YOUR ASSIGNMENT
Each entry below must be repeated word for word.

DATASET RECORDS
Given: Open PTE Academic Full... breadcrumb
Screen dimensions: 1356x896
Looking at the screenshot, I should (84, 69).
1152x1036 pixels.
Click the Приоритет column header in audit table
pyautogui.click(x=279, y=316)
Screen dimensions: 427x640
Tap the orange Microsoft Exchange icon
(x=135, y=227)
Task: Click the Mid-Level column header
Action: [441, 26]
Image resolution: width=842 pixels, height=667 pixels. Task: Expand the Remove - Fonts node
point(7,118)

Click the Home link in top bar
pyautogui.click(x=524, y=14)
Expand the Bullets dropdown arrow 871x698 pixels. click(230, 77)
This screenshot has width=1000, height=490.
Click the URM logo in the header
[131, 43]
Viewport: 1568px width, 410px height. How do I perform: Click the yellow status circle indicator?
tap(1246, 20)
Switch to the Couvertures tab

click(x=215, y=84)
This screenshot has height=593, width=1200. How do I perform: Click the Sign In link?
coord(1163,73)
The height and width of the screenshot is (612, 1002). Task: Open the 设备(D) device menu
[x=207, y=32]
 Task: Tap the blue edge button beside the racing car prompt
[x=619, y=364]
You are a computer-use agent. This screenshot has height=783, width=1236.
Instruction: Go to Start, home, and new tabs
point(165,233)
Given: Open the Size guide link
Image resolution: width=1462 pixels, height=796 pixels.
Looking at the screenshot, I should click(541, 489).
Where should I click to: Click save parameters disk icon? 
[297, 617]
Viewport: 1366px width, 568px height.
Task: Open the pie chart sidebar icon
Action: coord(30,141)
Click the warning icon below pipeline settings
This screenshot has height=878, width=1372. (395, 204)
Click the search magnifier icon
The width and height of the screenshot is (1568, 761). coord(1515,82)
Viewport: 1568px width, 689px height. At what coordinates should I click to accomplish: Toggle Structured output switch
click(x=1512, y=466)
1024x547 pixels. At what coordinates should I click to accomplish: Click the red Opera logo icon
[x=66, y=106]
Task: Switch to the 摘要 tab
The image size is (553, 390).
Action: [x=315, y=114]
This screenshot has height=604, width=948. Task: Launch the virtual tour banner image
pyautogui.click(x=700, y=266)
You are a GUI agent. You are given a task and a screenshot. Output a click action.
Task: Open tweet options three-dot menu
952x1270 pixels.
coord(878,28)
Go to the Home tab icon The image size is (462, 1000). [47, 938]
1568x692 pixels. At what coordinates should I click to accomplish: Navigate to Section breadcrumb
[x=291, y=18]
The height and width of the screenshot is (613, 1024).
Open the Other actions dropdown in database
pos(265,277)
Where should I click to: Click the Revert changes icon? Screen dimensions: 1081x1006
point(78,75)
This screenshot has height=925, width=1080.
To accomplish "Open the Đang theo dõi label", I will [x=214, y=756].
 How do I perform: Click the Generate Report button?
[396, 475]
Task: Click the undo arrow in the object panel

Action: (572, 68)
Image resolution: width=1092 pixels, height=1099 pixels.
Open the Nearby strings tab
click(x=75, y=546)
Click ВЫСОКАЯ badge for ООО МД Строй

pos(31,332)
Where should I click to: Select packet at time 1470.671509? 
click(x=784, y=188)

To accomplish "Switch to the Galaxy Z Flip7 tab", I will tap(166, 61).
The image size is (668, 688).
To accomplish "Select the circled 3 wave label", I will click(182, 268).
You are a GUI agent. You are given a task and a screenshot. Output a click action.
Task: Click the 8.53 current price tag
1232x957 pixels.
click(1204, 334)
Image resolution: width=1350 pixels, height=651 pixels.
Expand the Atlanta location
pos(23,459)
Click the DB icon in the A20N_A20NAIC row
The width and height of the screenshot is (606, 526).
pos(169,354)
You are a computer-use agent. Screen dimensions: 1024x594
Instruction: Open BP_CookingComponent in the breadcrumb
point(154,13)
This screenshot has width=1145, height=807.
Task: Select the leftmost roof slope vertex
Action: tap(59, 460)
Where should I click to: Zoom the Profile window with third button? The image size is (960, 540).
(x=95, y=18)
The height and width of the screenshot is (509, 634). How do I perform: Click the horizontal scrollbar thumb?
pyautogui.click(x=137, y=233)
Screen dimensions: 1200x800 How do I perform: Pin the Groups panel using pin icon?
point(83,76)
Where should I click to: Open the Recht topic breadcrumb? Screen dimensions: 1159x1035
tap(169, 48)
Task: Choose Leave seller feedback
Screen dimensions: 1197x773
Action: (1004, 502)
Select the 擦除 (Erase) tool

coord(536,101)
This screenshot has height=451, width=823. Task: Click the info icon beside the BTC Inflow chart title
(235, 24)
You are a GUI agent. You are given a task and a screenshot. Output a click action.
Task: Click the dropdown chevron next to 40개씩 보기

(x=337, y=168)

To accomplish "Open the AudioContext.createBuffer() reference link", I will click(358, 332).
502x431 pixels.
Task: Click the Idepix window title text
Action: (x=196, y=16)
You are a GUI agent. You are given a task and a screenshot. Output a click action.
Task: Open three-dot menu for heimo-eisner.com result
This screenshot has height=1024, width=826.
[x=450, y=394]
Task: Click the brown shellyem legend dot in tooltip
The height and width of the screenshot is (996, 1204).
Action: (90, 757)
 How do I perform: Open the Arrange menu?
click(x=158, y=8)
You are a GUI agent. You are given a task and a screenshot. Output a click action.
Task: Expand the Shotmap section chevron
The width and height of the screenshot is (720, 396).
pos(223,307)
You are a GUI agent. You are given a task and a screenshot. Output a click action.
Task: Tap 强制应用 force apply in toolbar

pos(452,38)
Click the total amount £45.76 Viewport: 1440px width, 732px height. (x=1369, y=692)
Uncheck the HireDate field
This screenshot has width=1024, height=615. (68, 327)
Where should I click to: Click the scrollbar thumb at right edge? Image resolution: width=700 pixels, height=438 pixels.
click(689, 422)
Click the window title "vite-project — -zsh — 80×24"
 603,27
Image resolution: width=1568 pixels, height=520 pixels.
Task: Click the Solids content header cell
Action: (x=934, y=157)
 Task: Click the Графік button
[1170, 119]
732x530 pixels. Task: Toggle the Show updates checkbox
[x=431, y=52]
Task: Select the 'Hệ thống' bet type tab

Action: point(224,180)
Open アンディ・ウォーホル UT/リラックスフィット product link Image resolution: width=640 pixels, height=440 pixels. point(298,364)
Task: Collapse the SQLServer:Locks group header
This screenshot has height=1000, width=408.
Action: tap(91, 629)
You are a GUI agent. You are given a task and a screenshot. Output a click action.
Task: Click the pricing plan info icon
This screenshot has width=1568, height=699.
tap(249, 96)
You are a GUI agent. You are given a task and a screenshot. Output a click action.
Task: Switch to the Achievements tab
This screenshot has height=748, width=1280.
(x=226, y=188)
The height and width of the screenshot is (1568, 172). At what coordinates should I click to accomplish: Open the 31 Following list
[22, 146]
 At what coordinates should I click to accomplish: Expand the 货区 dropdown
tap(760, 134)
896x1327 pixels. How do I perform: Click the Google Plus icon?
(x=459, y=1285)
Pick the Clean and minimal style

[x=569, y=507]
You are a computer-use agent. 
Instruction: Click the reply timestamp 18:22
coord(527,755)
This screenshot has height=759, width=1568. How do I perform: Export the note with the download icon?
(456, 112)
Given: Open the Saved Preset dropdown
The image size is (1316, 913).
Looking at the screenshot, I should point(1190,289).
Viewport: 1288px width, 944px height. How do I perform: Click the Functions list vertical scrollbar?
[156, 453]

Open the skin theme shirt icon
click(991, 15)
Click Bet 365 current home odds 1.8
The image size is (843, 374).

EXERCISE OUTPUT
Given: Open PTE Academic Full... breadcrumb
Screen dimensions: 1356x896
Looking at the screenshot, I should (84, 69).
1152x1036 pixels.
Click the Приоритет column header in audit table
pyautogui.click(x=279, y=316)
Screen dimensions: 427x640
Tap the orange Microsoft Exchange icon
(x=135, y=227)
Task: Click the Mid-Level column header
Action: [441, 26]
Image resolution: width=842 pixels, height=667 pixels. Task: Expand the Remove - Fonts node
point(7,118)

Click the Home link in top bar
pyautogui.click(x=524, y=14)
Expand the Bullets dropdown arrow 871x698 pixels. click(230, 77)
This screenshot has width=1000, height=490.
Click the URM logo in the header
[131, 43]
Viewport: 1568px width, 410px height. How do I perform: Click the yellow status circle indicator?
tap(1246, 20)
Switch to the Couvertures tab

click(x=215, y=84)
This screenshot has height=593, width=1200. How do I perform: Click the Sign In link?
coord(1163,73)
The height and width of the screenshot is (612, 1002). Task: Open the 设备(D) device menu
[x=207, y=32]
 Task: Tap the blue edge button beside the racing car prompt
[x=619, y=364]
You are a computer-use agent. This screenshot has height=783, width=1236.
Instruction: Go to Start, home, and new tabs
point(165,233)
Given: Open the Size guide link
Image resolution: width=1462 pixels, height=796 pixels.
Looking at the screenshot, I should click(541, 489).
Where should I click to: Click save parameters disk icon? 
[297, 617]
Viewport: 1366px width, 568px height.
Task: Open the pie chart sidebar icon
Action: coord(30,141)
Click the warning icon below pipeline settings
This screenshot has height=878, width=1372. (395, 204)
Click the search magnifier icon
The width and height of the screenshot is (1568, 761). coord(1515,82)
Viewport: 1568px width, 689px height. At what coordinates should I click to accomplish: Toggle Structured output switch
click(x=1512, y=466)
1024x547 pixels. At what coordinates should I click to accomplish: Click the red Opera logo icon
[x=66, y=106]
Task: Switch to the 摘要 tab
The image size is (553, 390).
Action: [x=315, y=114]
This screenshot has height=604, width=948. Task: Launch the virtual tour banner image
pyautogui.click(x=700, y=266)
You are a GUI agent. You are given a task and a screenshot. Output a click action.
Task: Open tweet options three-dot menu
952x1270 pixels.
coord(878,28)
Go to the Home tab icon The image size is (462, 1000). [47, 938]
1568x692 pixels. At what coordinates should I click to accomplish: Navigate to Section breadcrumb
[x=291, y=18]
The height and width of the screenshot is (613, 1024).
Open the Other actions dropdown in database
pos(265,277)
Where should I click to: Click the Revert changes icon? Screen dimensions: 1081x1006
point(78,75)
This screenshot has height=925, width=1080.
To accomplish "Open the Đang theo dõi label", I will [x=214, y=756].
 How do I perform: Click the Generate Report button?
[396, 475]
Task: Click the undo arrow in the object panel

Action: (572, 68)
Image resolution: width=1092 pixels, height=1099 pixels.
Open the Nearby strings tab
click(x=75, y=546)
Click ВЫСОКАЯ badge for ООО МД Строй

pos(31,332)
Where should I click to: Select packet at time 1470.671509? 
click(x=784, y=188)

To accomplish "Switch to the Galaxy Z Flip7 tab", I will tap(166, 61).
The image size is (668, 688).
To accomplish "Select the circled 3 wave label", I will click(182, 268).
You are a GUI agent. You are given a task and a screenshot. Output a click action.
Task: Click the 8.53 current price tag
1232x957 pixels.
click(1204, 334)
Image resolution: width=1350 pixels, height=651 pixels.
Expand the Atlanta location
pos(23,459)
Click the DB icon in the A20N_A20NAIC row
The width and height of the screenshot is (606, 526).
pos(169,354)
You are a computer-use agent. Screen dimensions: 1024x594
Instruction: Open BP_CookingComponent in the breadcrumb
point(154,13)
This screenshot has width=1145, height=807.
Task: Select the leftmost roof slope vertex
Action: tap(59, 460)
Where should I click to: Zoom the Profile window with third button? The image size is (960, 540).
(x=95, y=18)
The height and width of the screenshot is (509, 634). How do I perform: Click the horizontal scrollbar thumb?
pyautogui.click(x=137, y=233)
Screen dimensions: 1200x800 How do I perform: Pin the Groups panel using pin icon?
point(83,76)
Where should I click to: Open the Recht topic breadcrumb? Screen dimensions: 1159x1035
tap(169, 48)
Task: Choose Leave seller feedback
Screen dimensions: 1197x773
Action: (1004, 502)
Select the 擦除 (Erase) tool

coord(536,101)
This screenshot has height=451, width=823. Task: Click the info icon beside the BTC Inflow chart title
(235, 24)
You are a GUI agent. You are given a task and a screenshot. Output a click action.
Task: Click the dropdown chevron next to 40개씩 보기

(x=337, y=168)

To accomplish "Open the AudioContext.createBuffer() reference link", I will click(358, 332).
502x431 pixels.
Task: Click the Idepix window title text
Action: (x=196, y=16)
You are a GUI agent. You are given a task and a screenshot. Output a click action.
Task: Open three-dot menu for heimo-eisner.com result
This screenshot has height=1024, width=826.
[x=450, y=394]
Task: Click the brown shellyem legend dot in tooltip
The height and width of the screenshot is (996, 1204).
Action: (90, 757)
 How do I perform: Open the Arrange menu?
click(x=158, y=8)
You are a GUI agent. You are given a task and a screenshot. Output a click action.
Task: Expand the Shotmap section chevron
The width and height of the screenshot is (720, 396).
pos(223,307)
You are a GUI agent. You are given a task and a screenshot. Output a click action.
Task: Tap 强制应用 force apply in toolbar

pos(452,38)
Click the total amount £45.76 Viewport: 1440px width, 732px height. (x=1369, y=692)
Uncheck the HireDate field
This screenshot has width=1024, height=615. (68, 327)
Where should I click to: Click the scrollbar thumb at right edge? Image resolution: width=700 pixels, height=438 pixels.
click(689, 422)
Click the window title "vite-project — -zsh — 80×24"
 603,27
Image resolution: width=1568 pixels, height=520 pixels.
Task: Click the Solids content header cell
Action: (x=934, y=157)
 Task: Click the Графік button
[1170, 119]
732x530 pixels. Task: Toggle the Show updates checkbox
[x=431, y=52]
Task: Select the 'Hệ thống' bet type tab

Action: point(224,180)
Open アンディ・ウォーホル UT/リラックスフィット product link Image resolution: width=640 pixels, height=440 pixels. point(298,364)
Task: Collapse the SQLServer:Locks group header
This screenshot has height=1000, width=408.
Action: tap(91, 629)
You are a GUI agent. You are given a task and a screenshot. Output a click action.
Task: Click the pricing plan info icon
This screenshot has width=1568, height=699.
tap(249, 96)
You are a GUI agent. You are given a task and a screenshot. Output a click action.
Task: Switch to the Achievements tab
This screenshot has height=748, width=1280.
(x=226, y=188)
The height and width of the screenshot is (1568, 172). At what coordinates should I click to accomplish: Open the 31 Following list
[22, 146]
 At what coordinates should I click to accomplish: Expand the 货区 dropdown
tap(760, 134)
896x1327 pixels. How do I perform: Click the Google Plus icon?
(x=459, y=1285)
Pick the Clean and minimal style

[x=569, y=507]
You are a computer-use agent. 
Instruction: Click the reply timestamp 18:22
coord(527,755)
This screenshot has height=759, width=1568. How do I perform: Export the note with the download icon?
(456, 112)
Given: Open the Saved Preset dropdown
The image size is (1316, 913).
Looking at the screenshot, I should point(1190,289).
Viewport: 1288px width, 944px height. How do I perform: Click the Functions list vertical scrollbar?
[156, 453]

Open the skin theme shirt icon
click(991, 15)
Click Bet 365 current home odds 1.8
The image size is (843, 374).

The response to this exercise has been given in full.